Sharon Caskey Hayes • Sep 8, 2007 at 12:00 AM

From left, Bill Anderson, Carol Kawa, and Ken Marsh, members of the new Move to Kingsport Council, stand downtown with Lee Fish, council director. The council encourages folks to move to the city as a way to boost economic development and ensure that local industry has the skilled work force it needs to be successful into the future. Erica Yoon photo.


Are you new to Kingsport?

If the answer is yes, you’re among a growing group of newcomers to a city that’s holding its arms wide open.

The Kingsport Board of Mayor & Aldermen and the Kingsport Area Chamber of Commerce have joined together to establish the new Move to Kingsport Council, a program with a full-time paid director under the chamber’s umbrella. It’s an effort to encourage folks to move to the city as a way to boost economic development and ensure that local industry has the skilled work force it needs to be successful into the future.

“We all want to get the next Saturn plant or the next steel mill or computer plant. But the real key to economic development is simply people,” said Ken Marsh, a city alderman who serves on the Move to Kingsport Council.

The former Move to Kingsport Task Force became an official program of the chamber in July with the hiring of Lee Fish as director. A native of Hopkinsville, Ky., Fish previously served as the Homeland Security and First Response specialist for Airgas Mid America in Kingsport.

In her new job, Fish coordinates advertising to reach potential newcomers to Kingsport. She also practices response marketing by personally calling all the folks who request packets about the city. That personal touch can make all the difference.

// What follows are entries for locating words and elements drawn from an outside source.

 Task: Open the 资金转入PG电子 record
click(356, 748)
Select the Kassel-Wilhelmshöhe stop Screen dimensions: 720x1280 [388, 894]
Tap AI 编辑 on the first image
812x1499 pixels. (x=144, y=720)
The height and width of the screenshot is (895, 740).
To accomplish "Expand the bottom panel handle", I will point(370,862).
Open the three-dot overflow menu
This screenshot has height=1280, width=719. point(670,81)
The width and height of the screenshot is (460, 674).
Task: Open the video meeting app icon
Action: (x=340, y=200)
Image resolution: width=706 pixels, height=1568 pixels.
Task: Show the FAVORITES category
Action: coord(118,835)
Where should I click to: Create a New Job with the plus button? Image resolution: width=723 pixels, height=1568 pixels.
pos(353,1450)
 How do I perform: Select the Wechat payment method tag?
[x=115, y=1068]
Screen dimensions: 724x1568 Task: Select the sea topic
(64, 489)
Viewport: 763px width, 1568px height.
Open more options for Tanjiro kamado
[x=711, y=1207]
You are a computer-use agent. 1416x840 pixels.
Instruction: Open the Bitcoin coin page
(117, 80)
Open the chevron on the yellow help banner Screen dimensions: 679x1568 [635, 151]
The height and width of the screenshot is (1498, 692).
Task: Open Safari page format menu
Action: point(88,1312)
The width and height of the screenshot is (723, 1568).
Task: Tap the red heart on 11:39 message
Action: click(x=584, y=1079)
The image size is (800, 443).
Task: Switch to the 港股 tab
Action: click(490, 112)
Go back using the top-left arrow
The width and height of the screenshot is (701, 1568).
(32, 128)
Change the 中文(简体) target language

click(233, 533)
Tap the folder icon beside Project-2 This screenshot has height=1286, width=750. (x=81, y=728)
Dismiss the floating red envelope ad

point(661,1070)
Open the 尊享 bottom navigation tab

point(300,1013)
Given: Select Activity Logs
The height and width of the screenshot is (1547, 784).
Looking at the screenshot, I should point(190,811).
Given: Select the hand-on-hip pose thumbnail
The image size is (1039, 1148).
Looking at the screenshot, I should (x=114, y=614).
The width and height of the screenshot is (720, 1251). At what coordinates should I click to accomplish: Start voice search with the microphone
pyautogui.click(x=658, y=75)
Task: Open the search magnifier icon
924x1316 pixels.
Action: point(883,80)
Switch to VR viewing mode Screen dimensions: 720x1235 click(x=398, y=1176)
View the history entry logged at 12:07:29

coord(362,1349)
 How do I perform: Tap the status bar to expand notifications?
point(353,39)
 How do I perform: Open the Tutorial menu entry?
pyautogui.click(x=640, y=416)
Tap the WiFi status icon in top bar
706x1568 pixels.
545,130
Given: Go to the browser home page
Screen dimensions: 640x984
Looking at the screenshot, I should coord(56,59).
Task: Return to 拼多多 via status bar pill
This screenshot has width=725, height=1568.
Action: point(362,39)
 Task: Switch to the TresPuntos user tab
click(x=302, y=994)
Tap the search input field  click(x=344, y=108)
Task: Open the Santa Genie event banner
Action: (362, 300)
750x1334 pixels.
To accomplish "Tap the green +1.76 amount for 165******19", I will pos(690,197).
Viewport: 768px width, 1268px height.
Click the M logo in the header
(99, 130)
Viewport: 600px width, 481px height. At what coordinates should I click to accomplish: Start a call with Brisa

“We are attempting to do something here in Kingsport that’s not ever been done that we know of. We focus on making people feel like they are a human being and not a number in society,” Fish said.

The job means Fish is on the phone — a lot. In July, the chamber took 49 requests for packet information about the city. For the year through July, the chamber took 369 requests.

That compares to a total of 305 requests for all of 2006, Fish said.

“So this year it will be double if not more than double what we did last year,” she said.

In contrast, the chamber had 100 such inquiries in 2002.

By targeting only those who show an interest in the city, Marsh said, Move to Kingsport is marketing to “99.99 percent” of the people.

“And if you can bring those people here, you’ve done economic development,” Marsh said.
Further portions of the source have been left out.